Max et Thécla se jugent obligés tous deux à renoncer l’un à l’autre, et ils ne sont pas en état d’accorder l’idéal de leur amour avec l’idéal actuel du devoir. Max cherche la mort sous le coup d’une nécessité douloureuse, et parce que la vie, dans le moment où il perd son amante, lui apparaît vide et décolorée ; mais il la cherche en combattant, et je ferai remarquer incidemment à M. Duboc que c’est autre chose de périr dans la bataille ou de se donner la mort de sa propre main.

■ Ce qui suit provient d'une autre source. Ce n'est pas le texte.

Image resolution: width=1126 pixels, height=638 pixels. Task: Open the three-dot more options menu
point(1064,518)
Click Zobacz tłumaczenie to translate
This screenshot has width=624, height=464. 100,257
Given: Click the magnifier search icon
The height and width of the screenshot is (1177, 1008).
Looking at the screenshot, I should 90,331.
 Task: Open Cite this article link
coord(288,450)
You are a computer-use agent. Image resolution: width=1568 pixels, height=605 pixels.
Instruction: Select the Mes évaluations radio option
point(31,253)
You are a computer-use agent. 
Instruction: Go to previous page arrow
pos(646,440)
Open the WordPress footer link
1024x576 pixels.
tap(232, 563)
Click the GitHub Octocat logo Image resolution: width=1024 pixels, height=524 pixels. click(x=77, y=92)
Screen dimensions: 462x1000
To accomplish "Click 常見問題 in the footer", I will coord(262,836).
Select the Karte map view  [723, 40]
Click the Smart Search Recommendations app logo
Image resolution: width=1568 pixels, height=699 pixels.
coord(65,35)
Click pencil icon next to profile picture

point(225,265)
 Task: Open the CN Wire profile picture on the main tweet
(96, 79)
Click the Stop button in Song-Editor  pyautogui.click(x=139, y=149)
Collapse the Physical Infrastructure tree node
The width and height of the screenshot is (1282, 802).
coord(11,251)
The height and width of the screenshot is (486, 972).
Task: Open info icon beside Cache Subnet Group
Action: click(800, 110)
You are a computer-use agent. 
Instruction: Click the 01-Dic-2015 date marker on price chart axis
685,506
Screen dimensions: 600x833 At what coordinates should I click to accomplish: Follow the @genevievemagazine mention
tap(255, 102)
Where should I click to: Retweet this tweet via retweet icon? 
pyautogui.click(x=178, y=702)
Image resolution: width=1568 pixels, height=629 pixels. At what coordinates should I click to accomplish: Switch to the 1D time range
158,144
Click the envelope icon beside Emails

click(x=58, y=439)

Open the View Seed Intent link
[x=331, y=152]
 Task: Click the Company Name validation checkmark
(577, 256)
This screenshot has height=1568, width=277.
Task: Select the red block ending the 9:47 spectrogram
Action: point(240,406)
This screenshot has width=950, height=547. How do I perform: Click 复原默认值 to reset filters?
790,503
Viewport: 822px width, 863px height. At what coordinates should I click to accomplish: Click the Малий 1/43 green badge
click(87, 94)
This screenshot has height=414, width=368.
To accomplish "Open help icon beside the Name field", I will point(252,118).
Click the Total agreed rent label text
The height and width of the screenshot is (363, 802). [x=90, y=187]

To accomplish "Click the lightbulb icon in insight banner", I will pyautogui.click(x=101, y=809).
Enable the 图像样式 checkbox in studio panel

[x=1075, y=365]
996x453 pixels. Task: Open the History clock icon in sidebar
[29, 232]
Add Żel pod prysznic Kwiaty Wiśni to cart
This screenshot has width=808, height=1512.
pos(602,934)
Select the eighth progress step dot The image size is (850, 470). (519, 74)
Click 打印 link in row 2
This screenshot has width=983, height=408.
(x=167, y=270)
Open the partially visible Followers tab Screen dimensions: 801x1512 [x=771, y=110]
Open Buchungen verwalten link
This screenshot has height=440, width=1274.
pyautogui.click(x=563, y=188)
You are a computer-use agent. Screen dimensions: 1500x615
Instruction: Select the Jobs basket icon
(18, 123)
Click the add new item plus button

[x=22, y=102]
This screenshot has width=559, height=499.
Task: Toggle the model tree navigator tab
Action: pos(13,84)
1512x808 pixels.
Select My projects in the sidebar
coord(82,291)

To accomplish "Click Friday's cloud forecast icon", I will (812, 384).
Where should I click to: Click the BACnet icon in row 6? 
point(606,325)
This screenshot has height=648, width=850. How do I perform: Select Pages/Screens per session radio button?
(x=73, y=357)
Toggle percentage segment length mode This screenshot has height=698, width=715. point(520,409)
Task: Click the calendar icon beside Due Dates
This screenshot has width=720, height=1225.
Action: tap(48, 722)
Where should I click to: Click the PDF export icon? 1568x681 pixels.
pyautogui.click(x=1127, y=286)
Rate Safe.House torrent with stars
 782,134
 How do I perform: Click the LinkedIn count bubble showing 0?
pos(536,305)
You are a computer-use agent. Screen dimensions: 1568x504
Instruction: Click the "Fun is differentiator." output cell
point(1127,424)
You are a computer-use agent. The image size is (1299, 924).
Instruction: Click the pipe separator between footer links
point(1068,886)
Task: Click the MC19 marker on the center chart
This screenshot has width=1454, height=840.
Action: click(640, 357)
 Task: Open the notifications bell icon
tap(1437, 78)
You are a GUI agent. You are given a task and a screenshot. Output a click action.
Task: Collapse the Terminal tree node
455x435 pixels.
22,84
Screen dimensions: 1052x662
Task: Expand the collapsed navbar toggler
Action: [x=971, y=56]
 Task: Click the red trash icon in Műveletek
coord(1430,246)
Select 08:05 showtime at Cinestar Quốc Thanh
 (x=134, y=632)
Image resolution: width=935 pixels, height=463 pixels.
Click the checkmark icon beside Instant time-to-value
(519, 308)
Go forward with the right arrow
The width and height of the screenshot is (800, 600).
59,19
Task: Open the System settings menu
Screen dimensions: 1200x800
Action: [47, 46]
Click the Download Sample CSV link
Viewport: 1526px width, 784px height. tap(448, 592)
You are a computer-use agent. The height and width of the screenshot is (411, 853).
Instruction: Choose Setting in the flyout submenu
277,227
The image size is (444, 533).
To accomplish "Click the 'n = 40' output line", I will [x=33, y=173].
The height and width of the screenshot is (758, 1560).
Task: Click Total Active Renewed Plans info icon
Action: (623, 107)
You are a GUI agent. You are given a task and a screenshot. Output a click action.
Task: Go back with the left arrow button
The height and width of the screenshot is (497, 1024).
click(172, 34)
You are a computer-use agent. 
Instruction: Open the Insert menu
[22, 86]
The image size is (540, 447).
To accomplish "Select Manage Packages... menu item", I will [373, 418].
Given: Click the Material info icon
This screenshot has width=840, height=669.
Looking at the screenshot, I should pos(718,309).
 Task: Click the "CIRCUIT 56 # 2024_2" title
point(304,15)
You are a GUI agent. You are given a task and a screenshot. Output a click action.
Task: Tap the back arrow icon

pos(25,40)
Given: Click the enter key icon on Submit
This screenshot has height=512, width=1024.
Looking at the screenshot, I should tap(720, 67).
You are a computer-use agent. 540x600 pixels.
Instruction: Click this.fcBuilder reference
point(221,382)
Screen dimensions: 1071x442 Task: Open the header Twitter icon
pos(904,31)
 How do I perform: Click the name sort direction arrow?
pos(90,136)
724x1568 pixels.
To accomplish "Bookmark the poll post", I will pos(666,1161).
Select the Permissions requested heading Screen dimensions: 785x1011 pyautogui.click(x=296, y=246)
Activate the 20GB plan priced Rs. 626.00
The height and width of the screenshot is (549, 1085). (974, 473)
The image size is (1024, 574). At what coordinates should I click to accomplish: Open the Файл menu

Tel que Schiller a compris son héros, il me semble que le suicide le dégraderait. J’ajoute maintenant qu’on pourrait se figurer, à la rigueur, Max vivant sans la possession de son objet, mais non pas déchu moralement, et ce serait assez pour montrer la qualité dominante du devoir. Mais un Max survivant ne serait plus un héros tragique, et l’optique du théâtre exige l’achèvement de l’action par sa mort. Ceci est affaire d’esthétique et je n’ai pas loisir à présent de porter la discussion sur ce terrain.

Ce petit livre de M. Duboc invite, on le voit, à la critique. Il est bien écrit, comme tout ce qui vient de la plume de l’auteur, et il vous porte en des régions élevées où l’on respire librement et pleinement. Qui a souci de l’art le lira avec plaisir et profit.

Lucien Arréat.

A. Loria. La teoria economica della costituzione politicà, in-8o. Bour. Roma-Torino-Firenze.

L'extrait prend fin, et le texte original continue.